§ **Extrait du texte**
L'Église n'est pas propriétaire; dépositaire des aumones des fidèles, elle en doit faire la distribution aux pauvres. Comment a-t-elle rempli cette mission? Ceci est un point essentiel. Si une expérience séculaire atteste que la destination des biens eccclésiastiques est accompagnée d'abus inévitables, la société ne doit-elle pas intervenir pour y mettre fin? Nous ne contestons pas la charité de l'Église; mais rappelons-nous qu'elle la faisait sur un patrimoine qui n'était pas à elle; à vrai dire, ce n'était pas le clergé qui exerçait la bienfaisance, c'étaient les donateurs qui distribuaient leurs aumônes par son intermédiaire; si dans cette distribution il n'y a pas de garanties pour prévenir l'infidélité, le but des donateurs n'est pas rempli; or ces garanties n'existaient pas et elles étaient impossibles. Les abus étaient inévitables, sans qu'il y eût un moyen d'y porter remède.

A peine l'Église est-elle reconnue par l'État et capable de posséder, que des plaintes s'élèvent contre le luxe et le déréglement des clercs. Nous n'entendons pas faire le procès à la moralité du clergé, nous savons que la vertu se cache et que le vice se montre à découvert; nous voulons seulement constater que dès que l'Église possède des richesses, elle en abuse. Au témoignage de Grégoire de Naziance, il y avait déjà au quatrième siècle des prélats qui dissipaient le patrimoine des pauvres en dépenses superflues, qui aimaient mieux imiter le faste des grands de l'empire que l'humilité des apôtres. Saint Jérôme fait entendre les mêmes doléances dans la chrétienté latine : « Les évêques, dit-il, prêchent la pauvreté et ils ne respirent que l'amour des plaisirs; ils disputent aux princes du siècle le prix de la magnificence et ils l'emportent sur eux en achetant du patrimoine des pauvres ce que les plus riches n'osent acheter pour leur table. » Ce qui prouve que les saints Pères n'exagéraient point, c'est que les conciles furent obligés de rappeler aux clercs que ceux qui donnaient à l'Église avaient l'intention de racheter leurs péchés et non de favoriser les délices des ecclésiastiques.

(Lignes pour localiser des éléments décrits)
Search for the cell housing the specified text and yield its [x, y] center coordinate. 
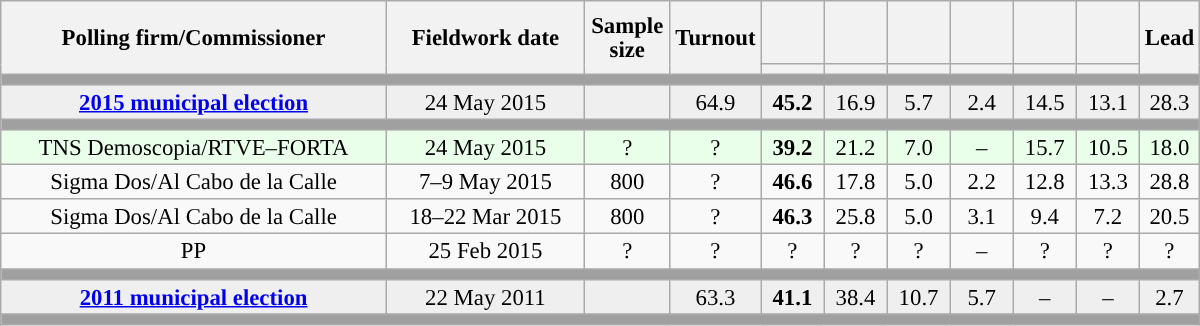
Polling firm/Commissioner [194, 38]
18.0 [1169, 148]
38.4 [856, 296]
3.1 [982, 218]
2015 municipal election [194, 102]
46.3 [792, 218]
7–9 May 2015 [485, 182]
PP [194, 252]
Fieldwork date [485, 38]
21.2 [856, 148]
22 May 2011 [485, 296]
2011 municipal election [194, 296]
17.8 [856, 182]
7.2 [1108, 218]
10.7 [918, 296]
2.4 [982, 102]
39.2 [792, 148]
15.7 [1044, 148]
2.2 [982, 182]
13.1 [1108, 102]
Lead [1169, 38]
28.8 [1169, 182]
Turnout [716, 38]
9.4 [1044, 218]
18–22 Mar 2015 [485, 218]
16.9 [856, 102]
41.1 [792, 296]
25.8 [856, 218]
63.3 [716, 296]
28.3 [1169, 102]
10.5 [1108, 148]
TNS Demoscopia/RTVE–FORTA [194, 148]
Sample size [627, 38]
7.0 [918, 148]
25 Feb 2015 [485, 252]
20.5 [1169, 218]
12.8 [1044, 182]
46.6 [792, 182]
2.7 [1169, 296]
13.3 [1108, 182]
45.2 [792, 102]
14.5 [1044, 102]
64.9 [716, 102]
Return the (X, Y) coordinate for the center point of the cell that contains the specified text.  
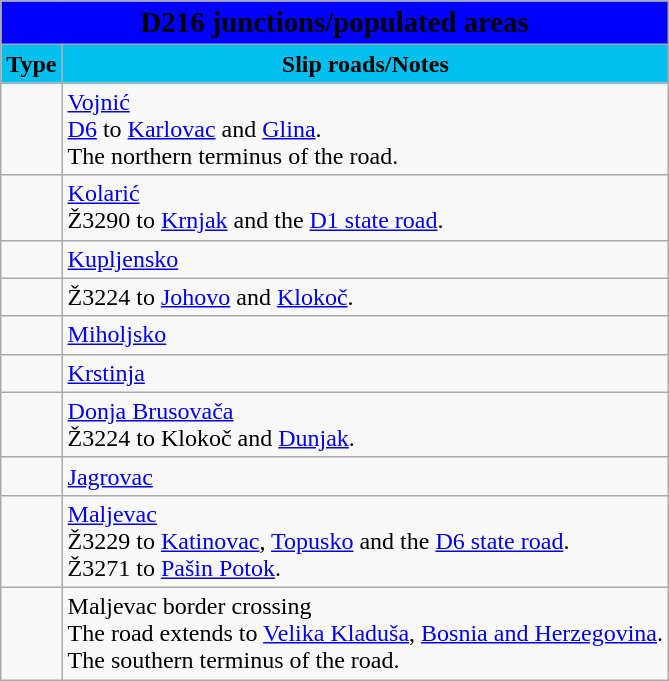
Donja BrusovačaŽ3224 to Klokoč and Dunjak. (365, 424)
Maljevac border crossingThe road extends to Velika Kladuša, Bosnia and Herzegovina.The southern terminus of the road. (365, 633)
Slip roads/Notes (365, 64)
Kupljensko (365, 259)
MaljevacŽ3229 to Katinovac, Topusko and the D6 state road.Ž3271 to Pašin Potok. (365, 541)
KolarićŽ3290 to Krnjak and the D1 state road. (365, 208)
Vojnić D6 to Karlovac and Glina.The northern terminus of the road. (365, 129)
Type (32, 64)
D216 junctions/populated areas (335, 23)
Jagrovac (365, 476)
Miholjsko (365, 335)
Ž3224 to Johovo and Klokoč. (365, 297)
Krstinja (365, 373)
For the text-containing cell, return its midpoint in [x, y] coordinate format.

--

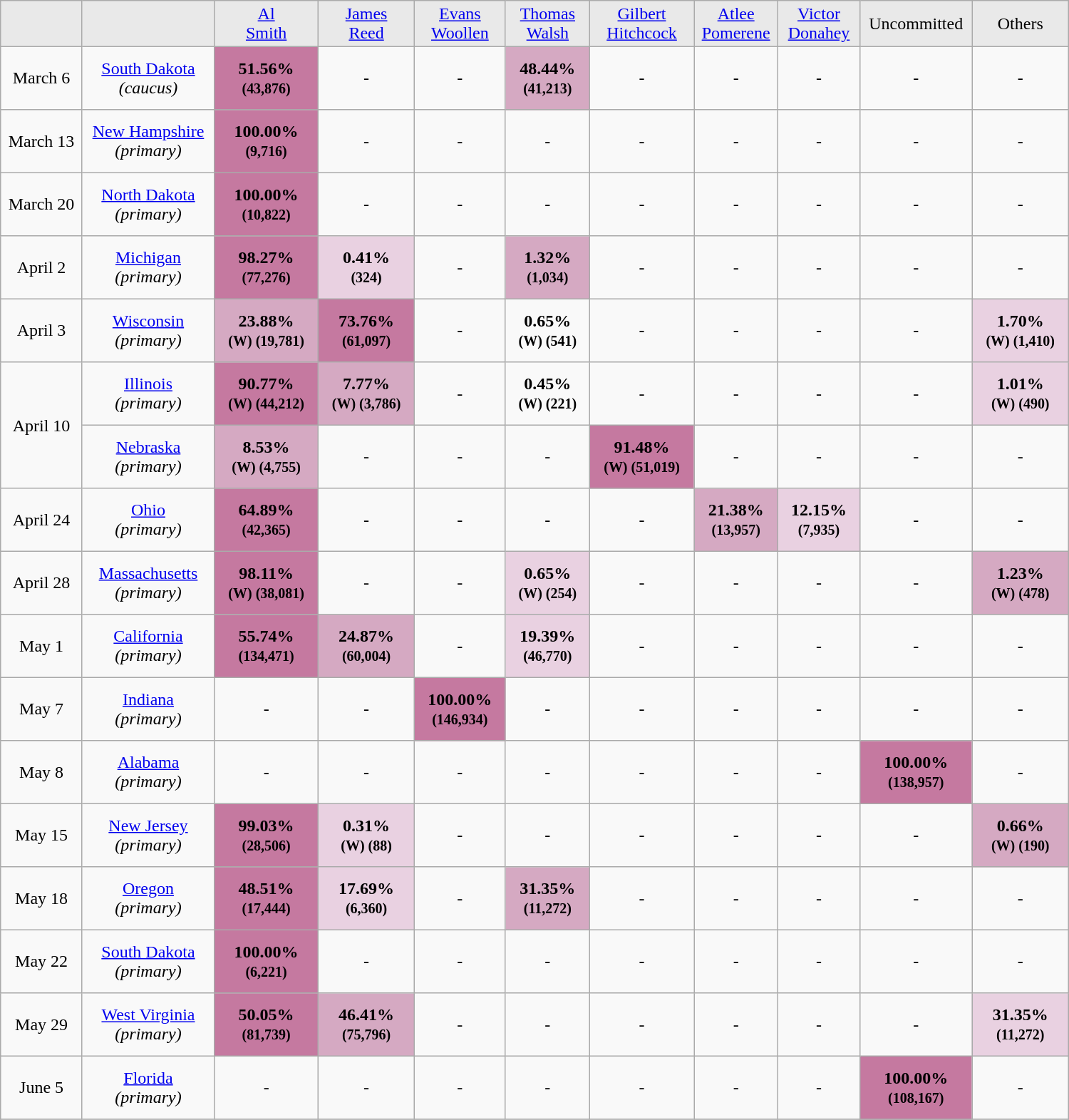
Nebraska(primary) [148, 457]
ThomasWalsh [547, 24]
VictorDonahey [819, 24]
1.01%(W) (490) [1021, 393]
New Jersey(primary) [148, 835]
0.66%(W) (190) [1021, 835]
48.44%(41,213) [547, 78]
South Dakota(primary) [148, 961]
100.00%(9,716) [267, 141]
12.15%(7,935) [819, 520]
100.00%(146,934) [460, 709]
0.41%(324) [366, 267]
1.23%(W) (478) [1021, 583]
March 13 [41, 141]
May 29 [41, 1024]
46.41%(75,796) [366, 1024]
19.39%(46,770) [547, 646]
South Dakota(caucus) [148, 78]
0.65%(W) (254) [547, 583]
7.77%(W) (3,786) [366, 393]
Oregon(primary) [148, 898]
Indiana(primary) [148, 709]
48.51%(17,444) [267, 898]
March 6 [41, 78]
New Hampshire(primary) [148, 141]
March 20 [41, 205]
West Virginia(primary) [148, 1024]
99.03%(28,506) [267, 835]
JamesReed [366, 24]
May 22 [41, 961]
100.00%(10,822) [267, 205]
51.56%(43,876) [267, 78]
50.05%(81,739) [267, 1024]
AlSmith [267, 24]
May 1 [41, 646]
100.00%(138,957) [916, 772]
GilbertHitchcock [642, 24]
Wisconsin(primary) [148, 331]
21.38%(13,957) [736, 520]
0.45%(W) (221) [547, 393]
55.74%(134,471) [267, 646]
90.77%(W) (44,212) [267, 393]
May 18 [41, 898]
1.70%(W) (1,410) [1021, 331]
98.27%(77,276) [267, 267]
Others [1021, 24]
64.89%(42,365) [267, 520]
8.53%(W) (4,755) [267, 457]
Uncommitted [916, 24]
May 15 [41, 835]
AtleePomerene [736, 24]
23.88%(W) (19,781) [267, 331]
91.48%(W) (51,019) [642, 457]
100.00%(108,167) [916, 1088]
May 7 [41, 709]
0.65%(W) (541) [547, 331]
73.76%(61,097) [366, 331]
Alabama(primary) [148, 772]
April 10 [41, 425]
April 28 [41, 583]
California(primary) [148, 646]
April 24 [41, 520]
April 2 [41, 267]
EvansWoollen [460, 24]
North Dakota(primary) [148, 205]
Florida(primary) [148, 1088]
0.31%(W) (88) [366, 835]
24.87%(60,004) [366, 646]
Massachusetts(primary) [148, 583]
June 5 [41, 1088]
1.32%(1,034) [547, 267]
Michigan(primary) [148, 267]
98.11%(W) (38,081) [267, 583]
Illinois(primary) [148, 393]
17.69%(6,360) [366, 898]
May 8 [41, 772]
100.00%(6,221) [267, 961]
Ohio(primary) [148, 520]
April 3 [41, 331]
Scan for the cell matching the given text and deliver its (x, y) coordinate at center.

---

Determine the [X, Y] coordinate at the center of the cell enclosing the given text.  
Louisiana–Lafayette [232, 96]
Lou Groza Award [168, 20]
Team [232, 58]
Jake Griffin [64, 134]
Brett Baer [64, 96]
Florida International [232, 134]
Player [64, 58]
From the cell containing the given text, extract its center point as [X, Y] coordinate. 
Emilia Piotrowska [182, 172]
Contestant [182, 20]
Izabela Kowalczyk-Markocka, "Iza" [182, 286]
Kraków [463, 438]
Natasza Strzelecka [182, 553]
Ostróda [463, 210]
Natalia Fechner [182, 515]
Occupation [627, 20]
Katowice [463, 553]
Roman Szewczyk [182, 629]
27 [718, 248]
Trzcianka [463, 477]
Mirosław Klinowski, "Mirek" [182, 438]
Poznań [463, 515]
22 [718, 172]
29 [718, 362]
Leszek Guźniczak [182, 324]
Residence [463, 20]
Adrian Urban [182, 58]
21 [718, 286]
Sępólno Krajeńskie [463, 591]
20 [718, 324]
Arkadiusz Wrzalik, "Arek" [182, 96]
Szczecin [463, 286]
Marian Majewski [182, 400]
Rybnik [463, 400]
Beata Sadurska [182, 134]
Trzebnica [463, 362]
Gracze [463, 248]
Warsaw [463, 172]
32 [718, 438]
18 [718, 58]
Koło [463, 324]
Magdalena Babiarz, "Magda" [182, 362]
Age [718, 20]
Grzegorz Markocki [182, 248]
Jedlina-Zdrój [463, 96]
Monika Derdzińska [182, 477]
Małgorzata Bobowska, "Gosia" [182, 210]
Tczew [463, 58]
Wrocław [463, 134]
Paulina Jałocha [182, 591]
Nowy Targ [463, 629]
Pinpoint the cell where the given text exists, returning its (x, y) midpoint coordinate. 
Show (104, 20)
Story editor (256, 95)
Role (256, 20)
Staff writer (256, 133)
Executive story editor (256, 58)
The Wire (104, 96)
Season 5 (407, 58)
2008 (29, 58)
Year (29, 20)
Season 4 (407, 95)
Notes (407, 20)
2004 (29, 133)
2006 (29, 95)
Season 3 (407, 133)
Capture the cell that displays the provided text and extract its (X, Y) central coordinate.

§ **Travail demandé**
1) Pourriez-vous condenser en quelques phrases le paragraphe de l'extrait qui commence par « L'Église n'est pas propriétaire », en conservant ses faits principaux ?
2) Pouvez-vous recopier sans rien changer, parmi les lignes de données, celles qui vont de la ligne contenant « Nebraska(primary) [148, 457] » jusqu'à la ligne contenant « April 28 [41, 583] », ces deux lignes comprises ?

§ **Les réponses**
1) L'Église n'est pas propriétaire de ses biens. Elle est dépositaire des aumônes des fidèles et doit les distribuer aux pauvres. Sa charité portait donc sur un patrimoine qui n'était pas le sien : c'étaient les donateurs qui faisaient l'aumône par son intermédiaire. Or aucune garantie n'existait contre l'infidélité dans cette distribution, et de telles garanties étaient impossibles. Le but des donateurs n'était donc pas rempli. Les abus étaient inévitables et sans remède, ce qui pose la question d'une intervention de la société pour y mettre fin.

2)
Nebraska(primary) [148, 457]
ThomasWalsh [547, 24]
VictorDonahey [819, 24]
1.01%(W) (490) [1021, 393]
New Jersey(primary) [148, 835]
0.66%(W) (190) [1021, 835]
48.44%(41,213) [547, 78]
South Dakota(primary) [148, 961]
100.00%(9,716) [267, 141]
12.15%(7,935) [819, 520]
100.00%(146,934) [460, 709]
0.41%(324) [366, 267]
1.23%(W) (478) [1021, 583]
March 13 [41, 141]
May 29 [41, 1024]
46.41%(75,796) [366, 1024]
19.39%(46,770) [547, 646]
South Dakota(caucus) [148, 78]
0.65%(W) (254) [547, 583]
7.77%(W) (3,786) [366, 393]
Oregon(primary) [148, 898]
Indiana(primary) [148, 709]
48.51%(17,444) [267, 898]
March 6 [41, 78]
New Hampshire(primary) [148, 141]
March 20 [41, 205]
West Virginia(primary) [148, 1024]
99.03%(28,506) [267, 835]
JamesReed [366, 24]
May 22 [41, 961]
100.00%(10,822) [267, 205]
51.56%(43,876) [267, 78]
50.05%(81,739) [267, 1024]
AlSmith [267, 24]
May 1 [41, 646]
100.00%(138,957) [916, 772]
GilbertHitchcock [642, 24]
Wisconsin(primary) [148, 331]
21.38%(13,957) [736, 520]
0.45%(W) (221) [547, 393]
55.74%(134,471) [267, 646]
90.77%(W) (44,212) [267, 393]
May 18 [41, 898]
1.70%(W) (1,410) [1021, 331]
98.27%(77,276) [267, 267]
Others [1021, 24]
64.89%(42,365) [267, 520]
8.53%(W) (4,755) [267, 457]
Uncommitted [916, 24]
May 15 [41, 835]
AtleePomerene [736, 24]
23.88%(W) (19,781) [267, 331]
91.48%(W) (51,019) [642, 457]
100.00%(108,167) [916, 1088]
May 7 [41, 709]
0.65%(W) (541) [547, 331]
73.76%(61,097) [366, 331]
Alabama(primary) [148, 772]
April 10 [41, 425]
April 28 [41, 583]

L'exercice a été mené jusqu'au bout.